Le travail d’Yves Poulin entraîne ceux et celles qui l’observent et l’analysent sur la corde raide des enjeux de la peinture contemporaine. Dans le contexte actuel de remise en question du médium, ses œuvres offrent l’illusion de croquis dessinés à la craie. Peu de couleurs, peu de motifs. Pourtant, il s’agit encore de peinture. Tout en cherchant à détourner l’idée de la peinture, l’artiste s’obstine à renouveler le langage plastique pictural.

Les toiles d’Yves Poulin proposent une succession de personnages solitaires sur fond noir. Par l’utilisation de bâtons à l’huile et d’une toile texturée, la peinture se travestit en dessins sur ardoise. La valeur sémiotique de la craie confère aux œuvres un caractère pauvre, fragile et éphémère. Les êtres représentés semblent évanescents. Le choix du noir et blanc offre à l’artiste l’avantage d’approfondir les effets de jeu d’ombres et de lumières. Dans la toile Figure assise 3, la luminosité du motif contraste avec la forte vibration du noir en aplat qui laisse deviner l’accès à une pièce sans éclairage. Les propriétés de la peinture à l’huile utilisée pour cette ouverture, en opposition au fond en acrylique, ajoutent une perception de profondeur et de relief. Par sa densité et son uniformité, la couleur joue chaque fois un rôle structurant et fait ressortir le personnage sujet du tableau. En outre, par le traitement du clair-obscur, l’œuvre rappelle le phénomène photographique du négatif. Le caractère irréel de la lumière inversée produit une sensation étrange. Les figures deviennent fantomatiques.

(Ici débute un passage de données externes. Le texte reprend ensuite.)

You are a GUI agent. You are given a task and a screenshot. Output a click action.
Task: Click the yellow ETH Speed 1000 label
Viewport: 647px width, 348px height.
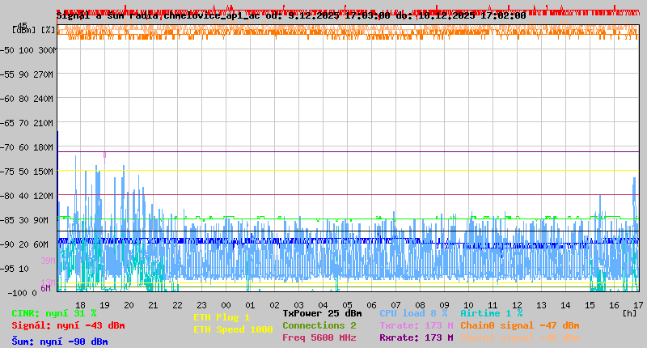(233, 329)
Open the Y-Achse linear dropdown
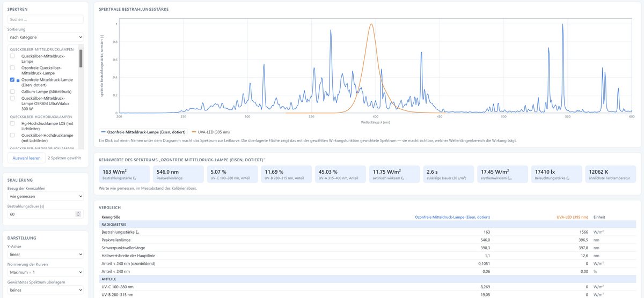This screenshot has height=298, width=644. pyautogui.click(x=46, y=254)
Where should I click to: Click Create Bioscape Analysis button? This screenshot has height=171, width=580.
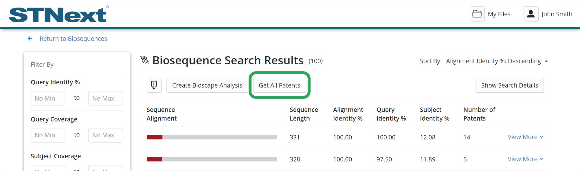point(207,85)

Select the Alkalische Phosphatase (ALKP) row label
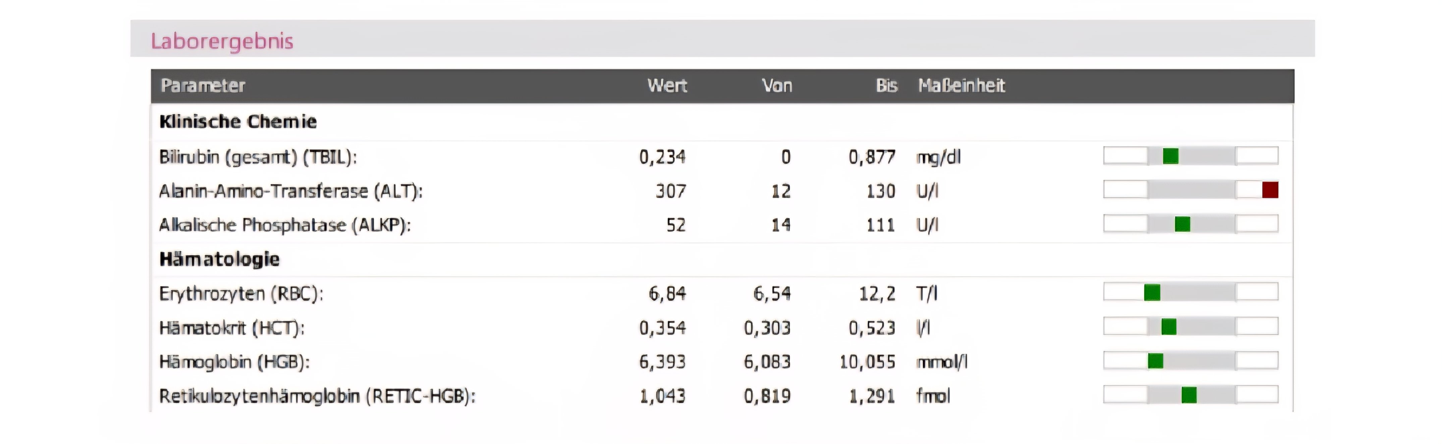pos(285,225)
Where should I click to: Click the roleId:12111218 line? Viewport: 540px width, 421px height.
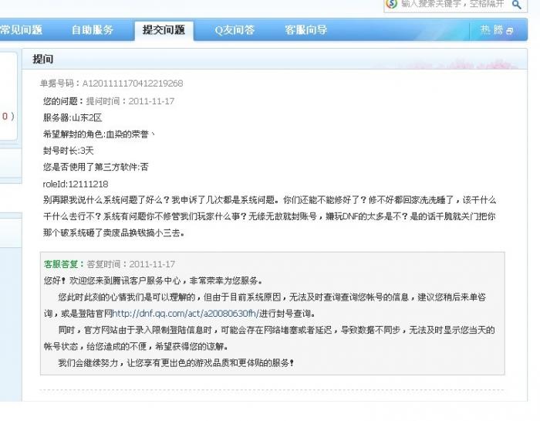pos(76,184)
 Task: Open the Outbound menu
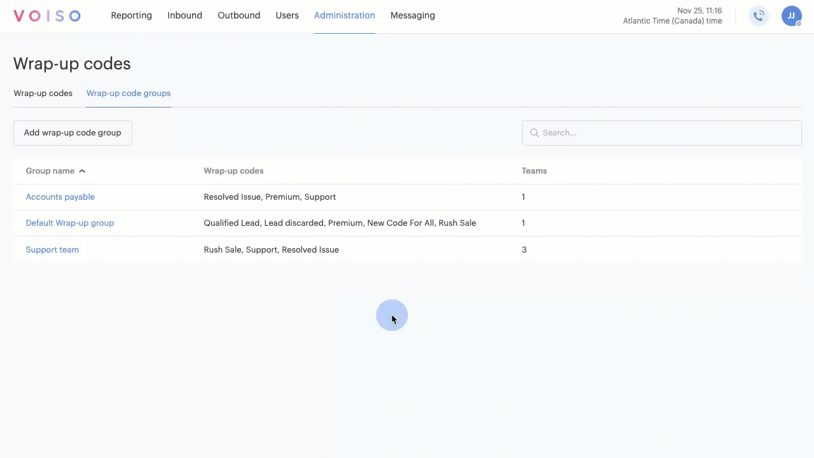[238, 15]
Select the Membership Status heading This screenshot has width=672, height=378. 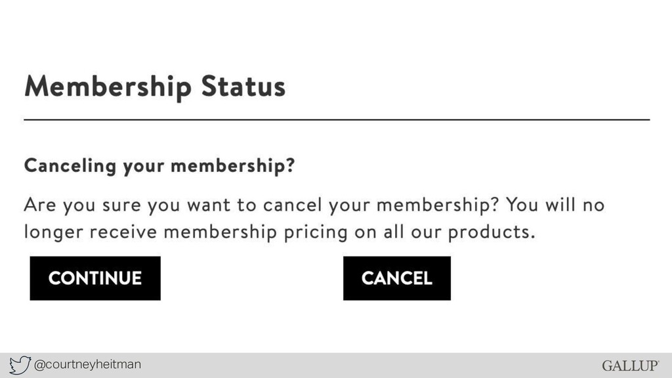coord(155,87)
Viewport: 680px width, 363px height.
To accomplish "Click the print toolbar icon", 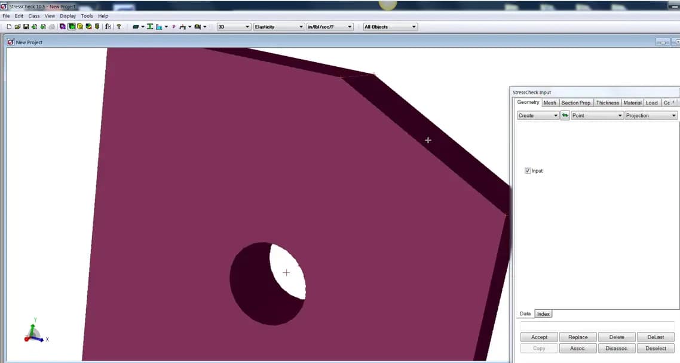I will (51, 26).
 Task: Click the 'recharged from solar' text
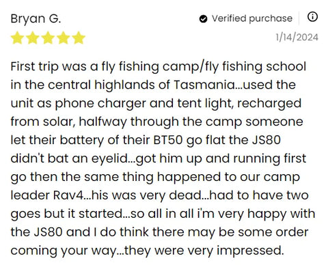tap(156, 113)
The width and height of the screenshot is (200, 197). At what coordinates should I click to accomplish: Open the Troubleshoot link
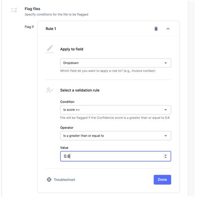tap(65, 180)
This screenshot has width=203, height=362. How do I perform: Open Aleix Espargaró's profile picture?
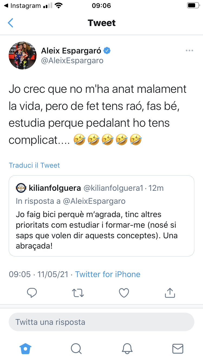22,55
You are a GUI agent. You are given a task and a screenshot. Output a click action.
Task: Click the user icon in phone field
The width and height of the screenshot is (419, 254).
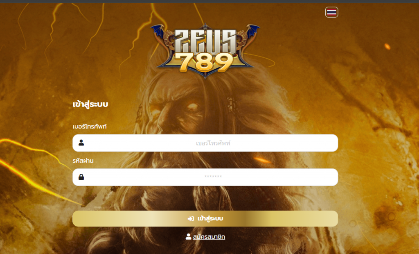81,143
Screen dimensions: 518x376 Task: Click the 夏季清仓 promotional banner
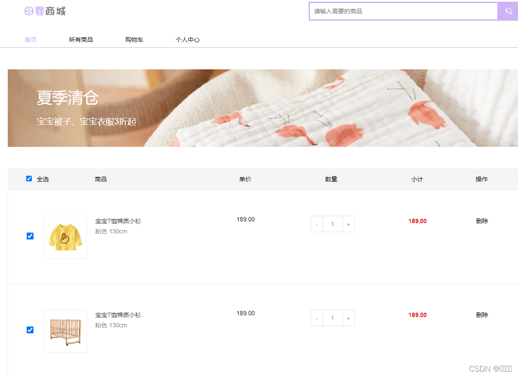click(258, 108)
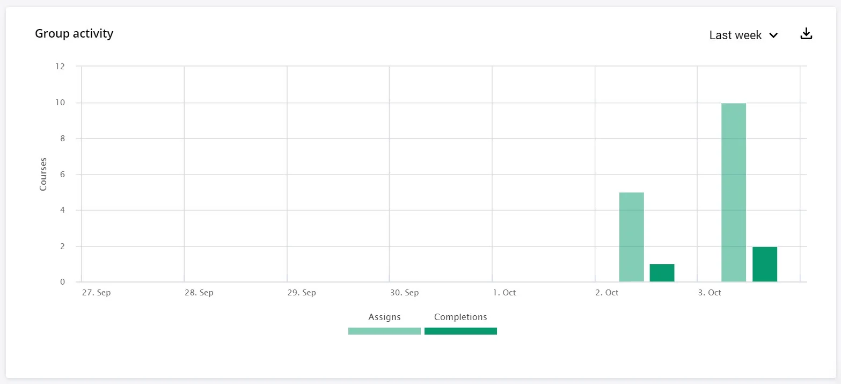Viewport: 841px width, 384px height.
Task: Select the Completions bar on 3. Oct
Action: click(764, 264)
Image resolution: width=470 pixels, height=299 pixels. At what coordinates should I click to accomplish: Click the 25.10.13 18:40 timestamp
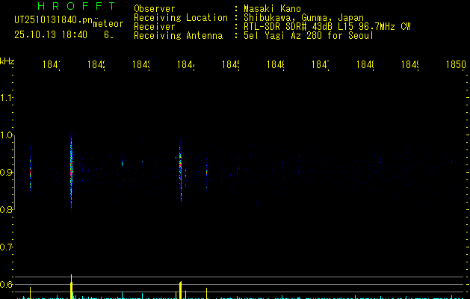tap(51, 34)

À l’économie de couleur répond une éco­nomie de décor. Dans plusieurs des toiles, de simples lignes permettent la représentation efficace d’un sol et d’une porte tandis que dans Figure couchée 1, par exemple, seul le fauteuil joue le rôle d’accessoire de scénographie. Pour ces éléments, les moyens de représentation sont réduits au minimum : de simples traits. Les coups de pinceaux sont donnés de manière à prolonger ceux des personnages et ainsi étayer l’image. La figure se trouve alors étroitement liée au fauteuil et au cadre de porte qui agissent, non pas comme éléments de décor, mais comme continuité du motif. Le cadre de porte, qui revient dans plusieurs toiles, constitue une référence à Francis Bacon. Il participe, avec la couleur, à la construction d’un lieu resserré et intime, un espace symétriquement délimité. Cette armature est accentuée par la présence du fauteuil qui parachève le souci d’encercler, et donc d’isoler, la figure. Par un dernier sursaut de couleur, de rouge et de violet, l’artiste prête à cet encloisonnement une violence d’ordre plastique. L’introduction de ces touches agressives contraste avec la posture détendue des figures solitaires, assises ou couchées et, par là, vulnérables.

La stylisation des personnages semble contradictoire avec l’idée de capture du sujet. En effet, en se servant de chiffons et de solvants, le peintre a su imiter la texture d’une image tracée à la craie et en partie effacée. Par cette technique, il feint volontairement un geste accidentel, brouillé et bâclé. La matière, malléable et mouvante, se dérobe aux regards. Le fauteuil lui-même se volatilise : dans Figure assise 3, l’objet se transforme en paire d’ailes tandis que, dans d’autres œuvres, la simplification de sa représentation tend vers l’abstraction. Mais devant l’immobilité du personnage, figé dans l’instant, le mouvement se cristallise dans la matière. Ce n’est plus ici l’image qui est déformée, comme chez les peintres de la modernité, mais la peinture elle-même. Les œuvres d’Yves Poulin manifestent ainsi l’expression de la déliquescence contemporaine de la peinture en tant que forme d’expression. Ce propos est d’ailleurs accentué par la réappropriation d’images de tableaux anciens (le sofa Récamier de Jacques-Louis David ou bien le lustre du Mariage de Giovanni Arnolfini dans l’œuvre Figure couchée 3) : par leur aspect diaphane, elles agissent tels des spectres d’une peinture passée.

Le vide créé au dos des personnages solitaires réaffirme également le caractère indicible de l’art. Tout discours se dérobe face à cette représentation du néant, de l’ombre de la mort derrière chaque être. Le geste artistique, qui tente de piéger et de saisir cet « impossible à dire », est mis en échec, à la manière de ces figures éthérées et insaisissables. Dans son obstination à vouloir annuler le processus du temps, à capter l’instant fugitif, Yves Poulin choisit dès lors une peinture intuitive, immédiate. Par la craie et la spontanéité gestuelle du trait, il évoque l’univers de l’enfance. Le dynamisme qui se dégage ainsi des œuvres sert de métaphore : celle d’une peinture qui, au creux de son affaiblissement, reste paradoxalement hautement vivante.